A própria Liga de Clubes tem sido responsável por essa violação das decisões judiciais, mesmo tendo conhecimento de todo o processo. Essa prevaricação é impulsionada por alguma comunicação social, incluindo o serviço público de televisão, que continua a associar o nome do Belenenses à sociedade anónima.
Tendo em conta as práticas pouco claras e alguma falta de transparência por parte da SAD, os sócios sentem que o nome do clube está a sofrer uma agressão e seria difícil reagir de forma pacífica. As caixas de comentários dos jornais, sobretudo nas redes sociais, enchem-se de discussões e trocas de insultos. Os jornais vão ignorando e continuam a contribuir para uma confusão perfeitamente evitável, mas que é conveniente para quem gere milhões de euros.
Compreende-se que a opção dos sócios, a sua escolha, faça alguma confusão a quem está de fora. Abdicar do status quo é algo impensável dentro da nossa sociedade. A admiração por um clube com o palmarés do Belenenses sair para a estrada ao domingo à tarde, para jogar com clubes que o adepto de futebol de primeira divisão considera menores, é uma reação à qual nos vamos habituando, no Restelo, e à qual respondemos com a bonomia possível.
Porque a alegria que sentimos nesses domingos, aquilo que temos aprendido com os outros clubes, o carinho e a amizade com que somos tratados em todos os campos e o nosso contributo possível, levando milhares de pessoas a recintos sem tanta massa adepta, tudo isso vale por todo o status quo do mundo. Com o tempo, o Belenenses será o único clube português campeão em todas as divisões e sê-lo-á por escolha própria.

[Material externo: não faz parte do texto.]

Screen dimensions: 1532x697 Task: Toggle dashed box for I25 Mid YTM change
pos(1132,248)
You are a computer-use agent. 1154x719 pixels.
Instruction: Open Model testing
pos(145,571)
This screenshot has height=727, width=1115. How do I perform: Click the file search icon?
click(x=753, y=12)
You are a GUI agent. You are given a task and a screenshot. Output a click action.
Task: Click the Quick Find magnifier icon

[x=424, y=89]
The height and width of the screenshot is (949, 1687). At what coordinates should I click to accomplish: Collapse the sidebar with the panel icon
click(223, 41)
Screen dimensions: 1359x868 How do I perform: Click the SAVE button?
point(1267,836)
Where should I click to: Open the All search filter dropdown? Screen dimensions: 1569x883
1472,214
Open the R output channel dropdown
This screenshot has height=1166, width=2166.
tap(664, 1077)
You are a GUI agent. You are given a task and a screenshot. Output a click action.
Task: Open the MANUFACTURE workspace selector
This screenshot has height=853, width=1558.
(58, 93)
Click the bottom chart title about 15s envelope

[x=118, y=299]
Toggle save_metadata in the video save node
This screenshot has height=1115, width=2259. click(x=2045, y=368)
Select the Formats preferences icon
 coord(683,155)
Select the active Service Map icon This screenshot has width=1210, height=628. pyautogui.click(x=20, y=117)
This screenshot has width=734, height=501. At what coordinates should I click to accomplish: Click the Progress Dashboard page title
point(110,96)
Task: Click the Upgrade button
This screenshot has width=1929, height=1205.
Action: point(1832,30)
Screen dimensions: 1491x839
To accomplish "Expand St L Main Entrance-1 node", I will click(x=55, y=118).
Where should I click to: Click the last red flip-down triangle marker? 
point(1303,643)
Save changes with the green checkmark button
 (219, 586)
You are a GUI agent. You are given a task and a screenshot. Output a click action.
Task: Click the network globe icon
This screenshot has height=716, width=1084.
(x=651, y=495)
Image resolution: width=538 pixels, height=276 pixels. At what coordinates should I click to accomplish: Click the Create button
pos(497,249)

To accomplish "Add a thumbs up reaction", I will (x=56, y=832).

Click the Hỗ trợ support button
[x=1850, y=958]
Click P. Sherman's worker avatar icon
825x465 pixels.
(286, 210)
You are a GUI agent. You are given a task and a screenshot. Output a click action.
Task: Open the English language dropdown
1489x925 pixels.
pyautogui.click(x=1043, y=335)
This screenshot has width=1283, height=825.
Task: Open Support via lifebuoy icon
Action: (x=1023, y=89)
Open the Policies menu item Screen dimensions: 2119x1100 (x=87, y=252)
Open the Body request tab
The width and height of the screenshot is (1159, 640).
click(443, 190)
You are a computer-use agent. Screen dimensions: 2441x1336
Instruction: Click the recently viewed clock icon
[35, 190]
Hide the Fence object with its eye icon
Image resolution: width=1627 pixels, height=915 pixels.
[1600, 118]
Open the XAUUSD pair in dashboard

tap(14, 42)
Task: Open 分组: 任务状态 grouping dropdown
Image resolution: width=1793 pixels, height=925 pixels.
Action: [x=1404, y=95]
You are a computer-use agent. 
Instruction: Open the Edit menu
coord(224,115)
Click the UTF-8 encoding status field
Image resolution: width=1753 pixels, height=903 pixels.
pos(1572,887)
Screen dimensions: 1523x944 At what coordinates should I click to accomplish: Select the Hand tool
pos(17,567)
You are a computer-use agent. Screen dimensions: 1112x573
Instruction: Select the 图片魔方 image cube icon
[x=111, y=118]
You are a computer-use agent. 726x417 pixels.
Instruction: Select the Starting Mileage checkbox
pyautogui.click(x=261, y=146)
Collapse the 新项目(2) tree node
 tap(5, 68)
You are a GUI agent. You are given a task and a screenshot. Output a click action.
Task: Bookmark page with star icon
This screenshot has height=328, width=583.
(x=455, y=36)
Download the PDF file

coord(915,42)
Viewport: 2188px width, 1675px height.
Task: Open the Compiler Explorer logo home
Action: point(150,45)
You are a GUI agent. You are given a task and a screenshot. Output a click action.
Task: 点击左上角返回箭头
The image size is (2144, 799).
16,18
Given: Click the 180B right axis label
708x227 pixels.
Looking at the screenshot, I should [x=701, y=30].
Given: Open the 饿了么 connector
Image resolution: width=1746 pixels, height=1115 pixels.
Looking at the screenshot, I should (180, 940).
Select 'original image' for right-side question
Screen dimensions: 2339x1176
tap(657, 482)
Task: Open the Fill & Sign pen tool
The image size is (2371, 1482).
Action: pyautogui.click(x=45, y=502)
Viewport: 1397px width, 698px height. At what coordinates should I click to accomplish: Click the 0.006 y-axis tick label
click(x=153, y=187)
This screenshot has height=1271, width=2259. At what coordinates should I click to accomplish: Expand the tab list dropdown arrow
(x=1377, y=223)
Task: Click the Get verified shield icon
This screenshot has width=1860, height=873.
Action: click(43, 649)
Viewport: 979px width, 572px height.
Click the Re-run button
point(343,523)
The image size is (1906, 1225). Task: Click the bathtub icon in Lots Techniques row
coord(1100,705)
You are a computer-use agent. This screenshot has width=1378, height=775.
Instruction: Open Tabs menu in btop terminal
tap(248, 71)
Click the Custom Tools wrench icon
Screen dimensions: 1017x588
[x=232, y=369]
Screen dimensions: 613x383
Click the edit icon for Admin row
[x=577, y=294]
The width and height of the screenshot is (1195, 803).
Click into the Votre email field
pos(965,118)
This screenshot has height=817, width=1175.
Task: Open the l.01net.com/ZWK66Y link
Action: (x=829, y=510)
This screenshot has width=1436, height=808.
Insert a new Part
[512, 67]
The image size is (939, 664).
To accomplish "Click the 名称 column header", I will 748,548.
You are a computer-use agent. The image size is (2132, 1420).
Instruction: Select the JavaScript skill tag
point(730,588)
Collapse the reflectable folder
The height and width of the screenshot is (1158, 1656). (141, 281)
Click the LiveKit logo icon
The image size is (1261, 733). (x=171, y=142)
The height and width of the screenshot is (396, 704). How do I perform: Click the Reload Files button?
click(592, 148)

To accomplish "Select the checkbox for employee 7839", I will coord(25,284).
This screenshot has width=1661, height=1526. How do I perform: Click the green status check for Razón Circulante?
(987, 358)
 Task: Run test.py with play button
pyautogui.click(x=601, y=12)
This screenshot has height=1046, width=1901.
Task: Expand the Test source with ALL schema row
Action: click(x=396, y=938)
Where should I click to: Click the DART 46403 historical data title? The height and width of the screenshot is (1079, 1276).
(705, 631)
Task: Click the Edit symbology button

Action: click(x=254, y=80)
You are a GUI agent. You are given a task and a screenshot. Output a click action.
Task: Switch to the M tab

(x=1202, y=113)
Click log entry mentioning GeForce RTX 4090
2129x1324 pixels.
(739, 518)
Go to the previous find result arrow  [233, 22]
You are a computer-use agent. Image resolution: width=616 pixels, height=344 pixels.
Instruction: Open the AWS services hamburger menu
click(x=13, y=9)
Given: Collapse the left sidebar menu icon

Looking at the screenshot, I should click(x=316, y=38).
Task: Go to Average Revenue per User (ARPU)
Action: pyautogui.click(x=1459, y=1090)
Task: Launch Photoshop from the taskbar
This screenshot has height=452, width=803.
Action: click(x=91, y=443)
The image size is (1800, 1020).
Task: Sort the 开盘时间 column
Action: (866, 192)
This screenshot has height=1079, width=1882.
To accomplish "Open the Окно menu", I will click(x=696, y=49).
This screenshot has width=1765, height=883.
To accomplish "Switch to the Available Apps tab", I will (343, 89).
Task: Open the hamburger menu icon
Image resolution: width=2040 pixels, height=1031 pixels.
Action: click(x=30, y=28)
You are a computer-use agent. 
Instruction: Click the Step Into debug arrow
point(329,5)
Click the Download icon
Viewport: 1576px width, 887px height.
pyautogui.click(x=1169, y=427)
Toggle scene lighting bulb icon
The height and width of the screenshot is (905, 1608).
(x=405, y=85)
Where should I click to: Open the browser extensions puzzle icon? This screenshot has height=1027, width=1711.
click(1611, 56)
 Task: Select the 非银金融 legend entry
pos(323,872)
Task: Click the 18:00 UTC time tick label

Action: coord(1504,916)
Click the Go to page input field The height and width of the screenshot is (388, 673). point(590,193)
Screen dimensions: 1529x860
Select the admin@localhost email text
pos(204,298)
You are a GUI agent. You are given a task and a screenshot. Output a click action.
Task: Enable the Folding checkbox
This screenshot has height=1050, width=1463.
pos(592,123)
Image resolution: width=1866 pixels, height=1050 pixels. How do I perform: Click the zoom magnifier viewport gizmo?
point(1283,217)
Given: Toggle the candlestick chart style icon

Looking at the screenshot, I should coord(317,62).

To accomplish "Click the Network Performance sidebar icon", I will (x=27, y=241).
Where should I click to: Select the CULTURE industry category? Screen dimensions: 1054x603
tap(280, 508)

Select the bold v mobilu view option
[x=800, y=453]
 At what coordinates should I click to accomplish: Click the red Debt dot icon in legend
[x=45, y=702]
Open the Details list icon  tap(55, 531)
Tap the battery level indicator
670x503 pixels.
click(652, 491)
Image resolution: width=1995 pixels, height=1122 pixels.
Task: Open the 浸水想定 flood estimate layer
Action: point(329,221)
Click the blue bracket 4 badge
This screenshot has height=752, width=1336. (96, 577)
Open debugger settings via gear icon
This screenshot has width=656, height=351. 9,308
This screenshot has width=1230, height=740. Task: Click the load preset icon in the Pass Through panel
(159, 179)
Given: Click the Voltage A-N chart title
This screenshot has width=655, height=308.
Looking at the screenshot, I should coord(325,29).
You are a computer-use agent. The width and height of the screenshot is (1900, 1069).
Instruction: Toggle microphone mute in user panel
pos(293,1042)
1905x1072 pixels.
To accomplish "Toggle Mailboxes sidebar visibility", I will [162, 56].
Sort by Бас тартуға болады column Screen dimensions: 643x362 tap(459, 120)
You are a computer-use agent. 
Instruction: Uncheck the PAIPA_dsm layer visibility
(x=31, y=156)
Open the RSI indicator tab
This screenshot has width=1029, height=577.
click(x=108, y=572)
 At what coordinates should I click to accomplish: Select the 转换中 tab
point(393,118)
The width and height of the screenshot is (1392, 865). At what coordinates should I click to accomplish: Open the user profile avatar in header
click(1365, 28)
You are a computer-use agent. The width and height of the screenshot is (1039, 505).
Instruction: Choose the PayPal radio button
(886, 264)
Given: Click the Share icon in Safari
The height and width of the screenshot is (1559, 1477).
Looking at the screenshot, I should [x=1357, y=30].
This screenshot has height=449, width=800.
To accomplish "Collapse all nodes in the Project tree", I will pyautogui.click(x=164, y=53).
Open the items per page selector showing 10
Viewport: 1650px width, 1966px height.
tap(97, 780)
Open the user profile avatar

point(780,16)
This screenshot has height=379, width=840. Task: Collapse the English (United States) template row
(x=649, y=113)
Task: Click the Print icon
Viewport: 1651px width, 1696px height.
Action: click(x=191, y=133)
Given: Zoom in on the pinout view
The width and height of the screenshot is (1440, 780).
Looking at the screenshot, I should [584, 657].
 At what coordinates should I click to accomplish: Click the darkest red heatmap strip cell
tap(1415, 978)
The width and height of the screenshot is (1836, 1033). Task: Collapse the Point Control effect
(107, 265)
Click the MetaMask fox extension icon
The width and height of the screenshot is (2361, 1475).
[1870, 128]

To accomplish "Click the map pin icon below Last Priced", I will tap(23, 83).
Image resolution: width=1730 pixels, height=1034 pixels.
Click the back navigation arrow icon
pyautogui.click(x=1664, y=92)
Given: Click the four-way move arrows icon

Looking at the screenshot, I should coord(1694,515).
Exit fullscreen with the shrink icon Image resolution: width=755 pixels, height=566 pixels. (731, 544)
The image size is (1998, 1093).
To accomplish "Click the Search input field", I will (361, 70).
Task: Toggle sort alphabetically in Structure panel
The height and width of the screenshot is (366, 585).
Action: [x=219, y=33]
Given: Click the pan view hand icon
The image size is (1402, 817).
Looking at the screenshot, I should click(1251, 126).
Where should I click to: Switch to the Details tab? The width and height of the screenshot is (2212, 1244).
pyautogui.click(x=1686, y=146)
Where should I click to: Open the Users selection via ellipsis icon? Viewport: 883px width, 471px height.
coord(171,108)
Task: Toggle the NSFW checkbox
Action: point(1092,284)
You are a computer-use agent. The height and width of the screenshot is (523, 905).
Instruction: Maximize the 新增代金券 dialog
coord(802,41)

«O percurso que o Belenenses escolheu fazer é, também, uma forma de reclamar esse lugar associativista e popular do futebol, mostrando como é possível devolver a alegria às ruas, o prazer do convívio, a competição sem disputas mediáticas que vêm de fora para dentro dos clubes.»
O sol de outono está, agora, mais forte e a subida da Aliança Operária custa mais um pouco. A polícia começa a rondar, desconfiada, mas a marcha vai seguindo até à Tapadinha onde, infelizmente, não se vê ninguém.
Os muros do estádio do Atlético são altos, impedindo-nos de ver o jogo. Subimos a colina e tentamos um ponto mais alto com vista para o relvado. Nada. O jogo vai decorrendo com transmissão em duas plataformas1 online dedicadas ao desporto popular. Descemos novamente para a Tapadinha e espalhamo-nos ao longo do parque de estacionamento, sempre observados pela PSP. Lá de dentro, confirmam-nos que a nossa voz é ouvida e, pouco depois, os gritos de golo. Mais uma vitória na primeira divisão distrital, mais um degrau.
Num ano atípico, sem público, receamos que o apoio dos adeptos faça falta aos jogadores. Não cremos que esta proibição de jogos com público seja apenas justificada pela pandemia.
Há vários indícios de um ataque concertado contra adeptos organizados e contra a alegria do futebol popular. Esse ataque está materializado no Cartão de Adepto, um instrumento segregacionista que levanta sérias dúvidas constitucionais. Acresce ainda que neste mundo do futebol-negócio, estádios cuja receita não paga sequer a despesa não serão convenientes para as SAD. Os direitos televisivos e a publicidade são suficientes para quem não compreende o futebol como uma atividade desportiva emancipadora das comunidades.
O percurso que o Belenenses escolheu fazer é, também, uma forma de reclamar esse lugar associativista e popular do futebol, mostrando como é possível devolver a alegria às ruas, o prazer do convívio, a competição sem disputas mediáticas que vêm de fora para dentro dos clubes. Cada vez mais livre do seu passado recente, o Belenenses concentra-se, agora, nas competições e pensa sobretudo num futuro consagrado e popular.